Exercises:
(a) In the passage on the Capitol extension, what did Jefferson Davis do in his position as secretary of war?
(b) Could you carry the passage on the Capitol extension forward from its final sentence?

Source excerpt:
------

The Capitol Extension

And the Men Behind the Scenes

The Capitol's artwork did not appear out of thin air, or consist of pieces charitably donated by wealthy American philanthropists. Instead, the government commissioned carefully selected projects out to artists, who developed their pieces under several watchful eyes. The administrators of the Capitol artwork had tremendous influence over what adorned the Capitol, and often their personal ideologies were made manifest in these artworks.

In 1850, Congress legislated an expansion of the Capitol and two important changes took place. First, the position of the Architect of the Capitol was reopened and President Fillimore appointed a Greek Revival architect, Thomas U. Walter, to fill the post. Second, the Capitol extension project came under the jurisdiction of a new department-the Secretary of War, Jefferson Davis (Fryd 109). In Art & Empire, Fryd provides a brief biography of Davis' life, which sheds some light on his approach to the Capitol decorations:

Davis, a Mississippian, had attended West Point and then fought against Indians in various battles, most notable during the Black Hawk War of 1831-1832. Retiring from military service in 1835, he settled near Vicksburg and became a prosperous cotton planter. In 1845, he won a seat as a Democrat in the House of Representatives. During his short tenure as a congressman, he advocated the occupation of Oregon, the acquisition of California, and the decision to go to war with Mexico. He gave up his seat on Congress to fight in the Mexican War and then reentered politics in 1847, when the governor of Mississippi appointed him to fill a vacancy in the U.S. Senate, where he served until he became secretary of war in President Pierce's cabinet between 1853 and 1857. In this position, Davis directed the Capitol extension, organized the defense of the frontier against hostile Indian tribes, planned the removal of the Seminoles in Florida to reservations, and directed surveys for a transcontinental railroad in the South.

As his political actions indicate, Davis was a staunch believer in Manifest Destiny. As a powerful administrator overseeing the Capitol extension, Davis was certain to use the Capitol art to validate and promote his ideology. His first step was to set someone who had a similar ideology as an artistic overseer: Captain Montgomery Meigs.

------

Material provided:
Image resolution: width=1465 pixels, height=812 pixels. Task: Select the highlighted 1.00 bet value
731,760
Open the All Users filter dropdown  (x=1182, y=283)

------

Answers to each task:
(a)
- He directed the Capitol extension.
- He organized the defense of the frontier against hostile Indian tribes.
- He planned the removal of the Seminoles in Florida to reservations.
- He directed surveys for a transcontinental railroad in the South.

(b)
Montgomery Meigs also attended West Point, and started working for the Corps of Engineers in 1837 (Fryd 110). His influence over the Capitol extension, along with Jefferson's, was so great that Fryd proclaims, "for the first time, albeit briefly, two people regulated the decoration of the Capitol, Jefferson Davis and Montgomery Meigs. The government thereby established its first consistent process for federal patronage, with Meigs acting as an intermediary between artists and Davis, who in only four years successfully influenced the iconography and meaning of the decoration so that it reflected his expansionist and pro-slavery stances" (110).

Meigs was excited by the plans for the Senate and House wings of the Capitol extension, and he vowed that the American public should have a Capitol building that would "rival the Parthenon" (Fryd 111). Two artists were recommended to him as potential sculptors: Hiram Powers, whose Greek Slave had made him famous, and Thomas Crawford. Only Crawford submitted a design for the Senate wing. His ideas were not uninfluenced by the political climate in which he worked, as is shown by excerpts from a letter that Meigs sent to Crawford and Powers:

'Our history of the struggle between civilized man and the savage, between the cultivated and the wild nature,' would appeal 'to the feelings of all classes," wrote Captain Meigs in August 1853 to Crawford and Powers. Realizing that the expansion of the Capitol would afford numerous locations for scultural decorations in emulation of ancient temples, Meigs cautioned the two artists that the American public caoul not "appreciate too refined and intricate allegorical representations...Consequently,...Meigs suggested that the artists consider the theme of racial conflict for the Senate and House tympana, a subject that had been the basis for the American literary canon and could be seen elsewhere in the Capitol Rotunda. (Fryd 112)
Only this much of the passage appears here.